◆ Selected passage:
• • • • • • •
Burns Hall, which has been temporarily known as Ridge South, stands on the site of the former Miller Hall. Burns Hall opened in August 2012 and is one of three new residence halls on that site. The four-story structure houses 272 students and provides a shared courtyard and many of the amenities requested by students, including private bathrooms, microwaves, refrigerators in each room, study rooms, community kitchens, laundry facilities and lounges with TVs on each floor.

“Today, the residence halls are an extension of the learning experience, and when we talk about the Ole Miss family, it’s important that we know our family comes home here every night,” said Brandi Hephner Labanc, UM vice chancellor of student affairs. “We see this as a wonderful extension of our academic environment, and we are grateful to the Burnses for being involved in the living learning experience here.”

With a growth in enrollment on the Oxford campus from 9,412 in the fall of 1982 to 18,423 in fall 2013, much has changed since Burns graduated. The former Kincannon Hall resident noted that the housing looks quite different than when he was a student here.

It was a visit from UM Provost Morris Stocks, who at the time was the new dean of the School of Accountancy, and Debbie Vaughn, senior executive director of development, that reinvigorated Burns’ connection to the university. They visited Burns in Texas, where he is president and chief financial officer of Comstock Resources Inc. Stocks asked Burns to create an intern program in his company’s financial reporting department that would provide opportunity for Ole Miss undergraduate students.

“Morris got us interested by showing us the success the (accountancy) program is having on the national level, and that gave us a deep sense of pride,” said Burns, who transferred from Mississippi State after his freshman year to join the then-new accountancy school in its first year of programs set apart from the School of Business Administration.

“Being a part of something new made all of us know we were part of something special. Giving back through the internship program and in other ways is really rewarding to us, and we are grateful to be included as part of the Ole Miss family.”
• • • • • • •
◆ Task details: Please copy the Burns Hall passage word for word, starting with "Burns Hall, which" and going on through "on each floor.".

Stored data
• • • • • • •
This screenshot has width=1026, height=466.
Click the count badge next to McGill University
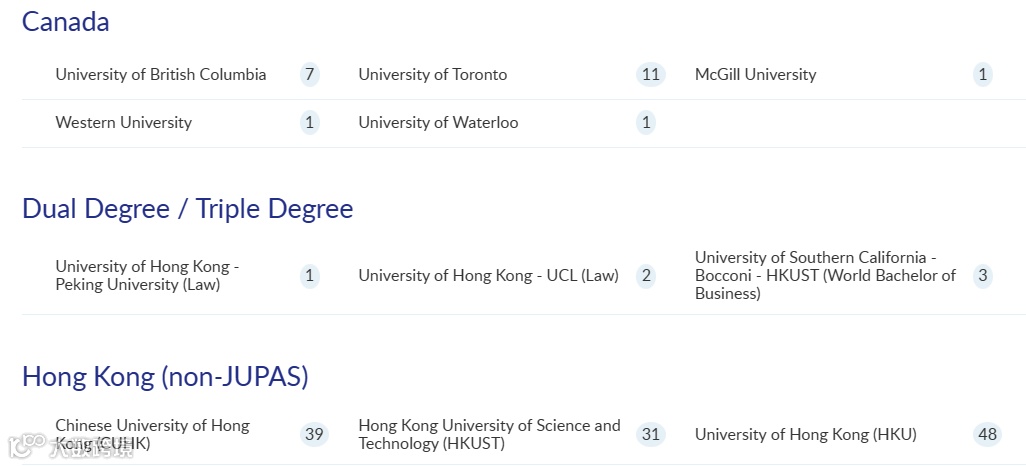982,75
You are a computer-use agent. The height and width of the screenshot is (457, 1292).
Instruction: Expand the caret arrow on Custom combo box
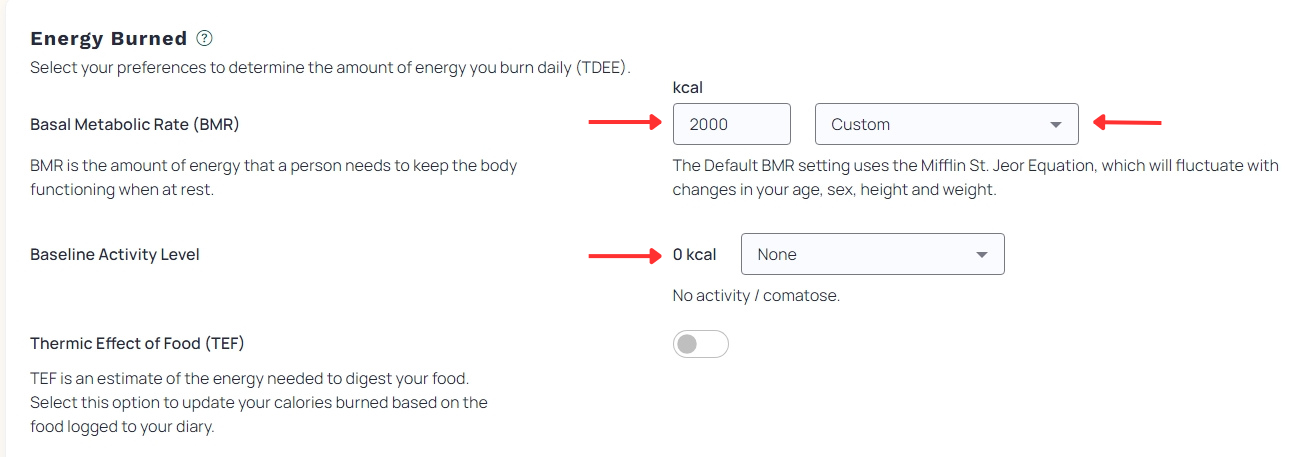(x=1055, y=125)
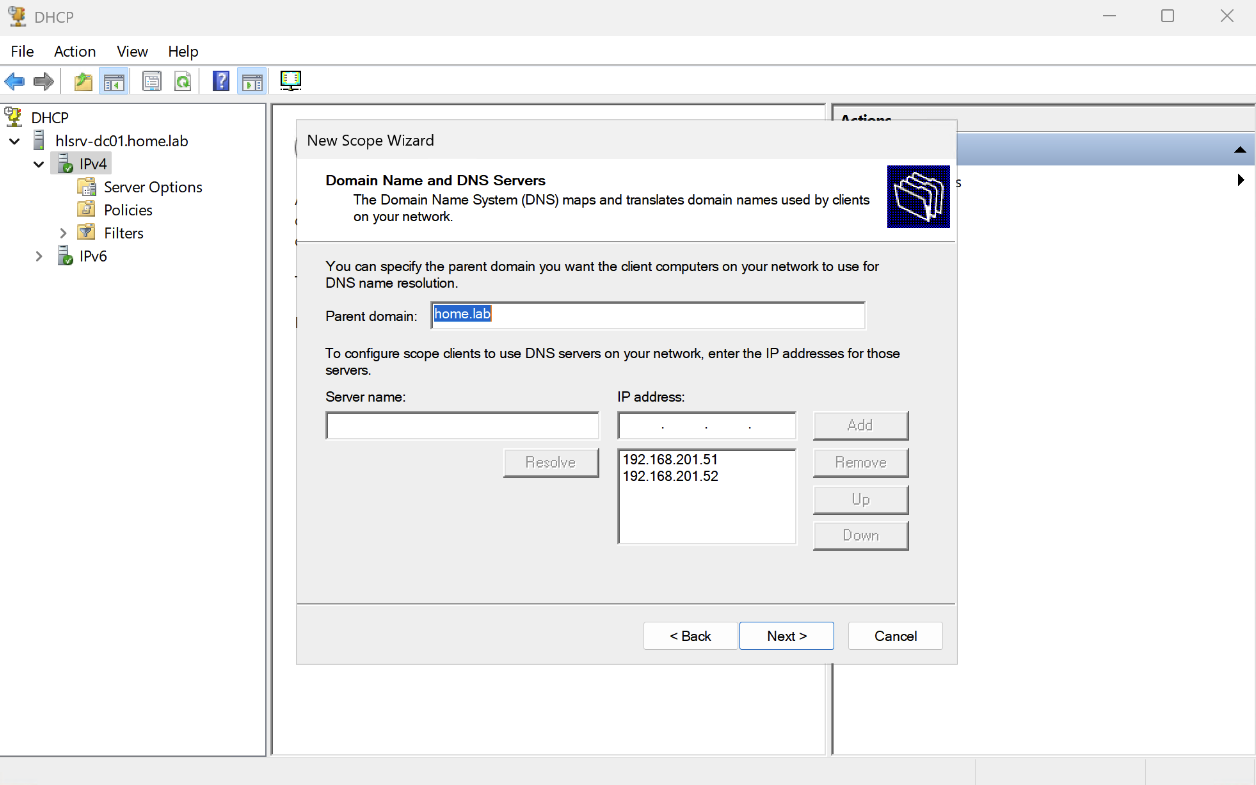Viewport: 1256px width, 785px height.
Task: Open Properties from the toolbar icon
Action: [x=152, y=82]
• • • • • • •
◆ Solution for this exercise:
Burns Hall, which has been temporarily known as Ridge South, stands on the site of the former Miller Hall. Burns Hall opened in August 2012 and is one of three new residence halls on that site. The four-story structure houses 272 students and provides a shared courtyard and many of the amenities requested by students, including private bathrooms, microwaves, refrigerators in each room, study rooms, community kitchens, laundry facilities and lounges with TVs on each floor.